Dataset items:
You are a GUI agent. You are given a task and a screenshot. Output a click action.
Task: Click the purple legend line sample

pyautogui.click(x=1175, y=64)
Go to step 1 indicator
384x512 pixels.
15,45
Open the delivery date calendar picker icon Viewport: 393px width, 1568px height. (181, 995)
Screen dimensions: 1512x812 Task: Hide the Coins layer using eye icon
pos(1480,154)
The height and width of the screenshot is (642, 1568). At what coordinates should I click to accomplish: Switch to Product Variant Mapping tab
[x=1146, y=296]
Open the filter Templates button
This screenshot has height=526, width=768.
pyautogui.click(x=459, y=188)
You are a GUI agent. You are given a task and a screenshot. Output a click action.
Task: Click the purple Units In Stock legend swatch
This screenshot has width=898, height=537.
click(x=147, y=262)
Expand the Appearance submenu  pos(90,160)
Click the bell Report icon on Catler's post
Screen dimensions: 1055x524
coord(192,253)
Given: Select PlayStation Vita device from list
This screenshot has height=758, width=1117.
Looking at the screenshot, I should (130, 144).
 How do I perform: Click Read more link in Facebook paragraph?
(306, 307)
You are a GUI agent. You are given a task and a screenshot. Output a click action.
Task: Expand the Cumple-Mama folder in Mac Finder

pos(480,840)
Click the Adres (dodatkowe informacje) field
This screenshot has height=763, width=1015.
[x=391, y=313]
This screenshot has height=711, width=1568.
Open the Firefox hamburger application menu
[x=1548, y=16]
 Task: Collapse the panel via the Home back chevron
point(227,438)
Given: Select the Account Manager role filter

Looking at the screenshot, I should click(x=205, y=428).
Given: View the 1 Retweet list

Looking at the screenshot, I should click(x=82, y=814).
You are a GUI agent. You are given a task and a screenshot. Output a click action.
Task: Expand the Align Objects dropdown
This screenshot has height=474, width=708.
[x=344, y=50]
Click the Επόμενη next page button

## What needs to be done
Reproduce the entries exactly, each one as given.

## Task response
You are a GUI agent. You are given a task and a screenshot. Output a click action.
Task: Click the purple legend line sample

pyautogui.click(x=1175, y=64)
Go to step 1 indicator
384x512 pixels.
15,45
Open the delivery date calendar picker icon Viewport: 393px width, 1568px height. (181, 995)
Screen dimensions: 1512x812 Task: Hide the Coins layer using eye icon
pos(1480,154)
The height and width of the screenshot is (642, 1568). At what coordinates should I click to accomplish: Switch to Product Variant Mapping tab
[x=1146, y=296]
Open the filter Templates button
This screenshot has height=526, width=768.
pyautogui.click(x=459, y=188)
You are a GUI agent. You are given a task and a screenshot. Output a click action.
Task: Click the purple Units In Stock legend swatch
This screenshot has width=898, height=537.
click(x=147, y=262)
Expand the Appearance submenu  pos(90,160)
Click the bell Report icon on Catler's post
Screen dimensions: 1055x524
coord(192,253)
Given: Select PlayStation Vita device from list
This screenshot has height=758, width=1117.
Looking at the screenshot, I should (130, 144).
 How do I perform: Click Read more link in Facebook paragraph?
(306, 307)
You are a GUI agent. You are given a task and a screenshot. Output a click action.
Task: Expand the Cumple-Mama folder in Mac Finder

pos(480,840)
Click the Adres (dodatkowe informacje) field
This screenshot has height=763, width=1015.
[x=391, y=313]
This screenshot has height=711, width=1568.
Open the Firefox hamburger application menu
[x=1548, y=16]
 Task: Collapse the panel via the Home back chevron
point(227,438)
Given: Select the Account Manager role filter

Looking at the screenshot, I should click(x=205, y=428).
Given: View the 1 Retweet list

Looking at the screenshot, I should click(x=82, y=814).
You are a GUI agent. You are given a task and a screenshot. Output a click action.
Task: Expand the Align Objects dropdown
This screenshot has height=474, width=708.
[x=344, y=50]
Click the Επόμενη next page button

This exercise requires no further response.